This is the mail archive of the
gcc-bugs@gcc.gnu.org
mailing list for the GCC project.
[Bug tree-optimization/41783] New: r151561 (PRE fix) regresses zeusmp
- From: "matz at gcc dot gnu dot org" <gcc-bugzilla at gcc dot gnu dot org>
- To: gcc-bugs at gcc dot gnu dot org
- Date: 21 Oct 2009 14:34:14 -0000
- Subject: [Bug tree-optimization/41783] New: r151561 (PRE fix) regresses zeusmp
- Reply-to: gcc-bugzilla at gcc dot gnu dot org
zeusmp regressed by about 5% again with the PRE fix for PR41101, which is
r151561. The problem is that PRE now finds a partial redundancy (where in
reality there isn't any) and the PHI node to compensate for this prevents
vectorization of a loop due to its value used outside that loop. Testcase
extracted from zeusmp:
% cat hsmoc-1.f
subroutine hsmoc ( )
implicit NONE
integer ijkn
parameter(ijkn = 128+5)
real*8 dt, fact, db(ijkn), w1dt(ijkn)
integer i, is, ie, j, js, je
common /rootr/ dt
common /scratch/ w1dt
do 9 i=is,ie
do 807 j=js-1,je+1
db (j ) = j
807 continue
fact = dt * i
do 808 j=js,je+1
w1dt(j)= fact * db (j)
808 continue
9 continue
return
end
(compile with -march=barcelona -O3 -ffast-math -funroll-loops -fpeel-loops)

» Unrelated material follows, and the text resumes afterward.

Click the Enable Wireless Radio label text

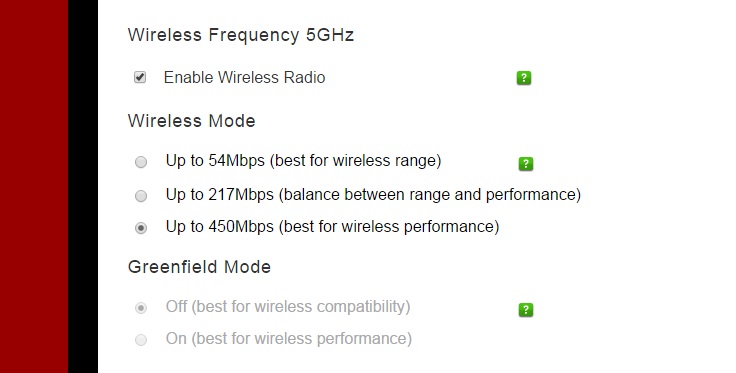tap(244, 77)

The problem is the access to 'dt' (rootr.dt), which PRE thinks is partially
redundant in the first loop (!?), hence it creates this code:
pretmp.11_53 = rootr.dt;
Loop-i:
prephitmp.12_51 = PHI <pretmp.11_53(9), D.1376_20(20)>
...
Loop-j1
prephitmp.12_49 = PHI <prephitmp.12_51(11), pretmp.11_52(14)>
...
pretmp.11_52 = rootr.dt;
goto Loop-j1
prephitmp.12_23 = PHI <prephitmp.12_51(12), prephitmp.12_49(13)>
D.1376_20 = prephitmp.12_23;
...
Loop-j2
Notice especially how we now read rootr.dt in the backedge for loop-j1,
which is much more often than before. Originally we access it ie-is times,
now we access it (ie-is)*(je-js) times.
It's possible that this alone explains the speed regression, and not
necessarily the missed vectorization. But the missed vectorization was
much easier to detect.
--
Summary: r151561 (PRE fix) regresses zeusmp
Product: gcc
Version: 4.5.0
Status: UNCONFIRMED
Severity: normal
Priority: P3
Component: tree-optimization
AssignedTo: unassigned at gcc dot gnu dot org
ReportedBy: matz at gcc dot gnu dot org
GCC host triplet: x86_64-linux
http://gcc.gnu.org/bugzilla/show_bug.cgi?id=41783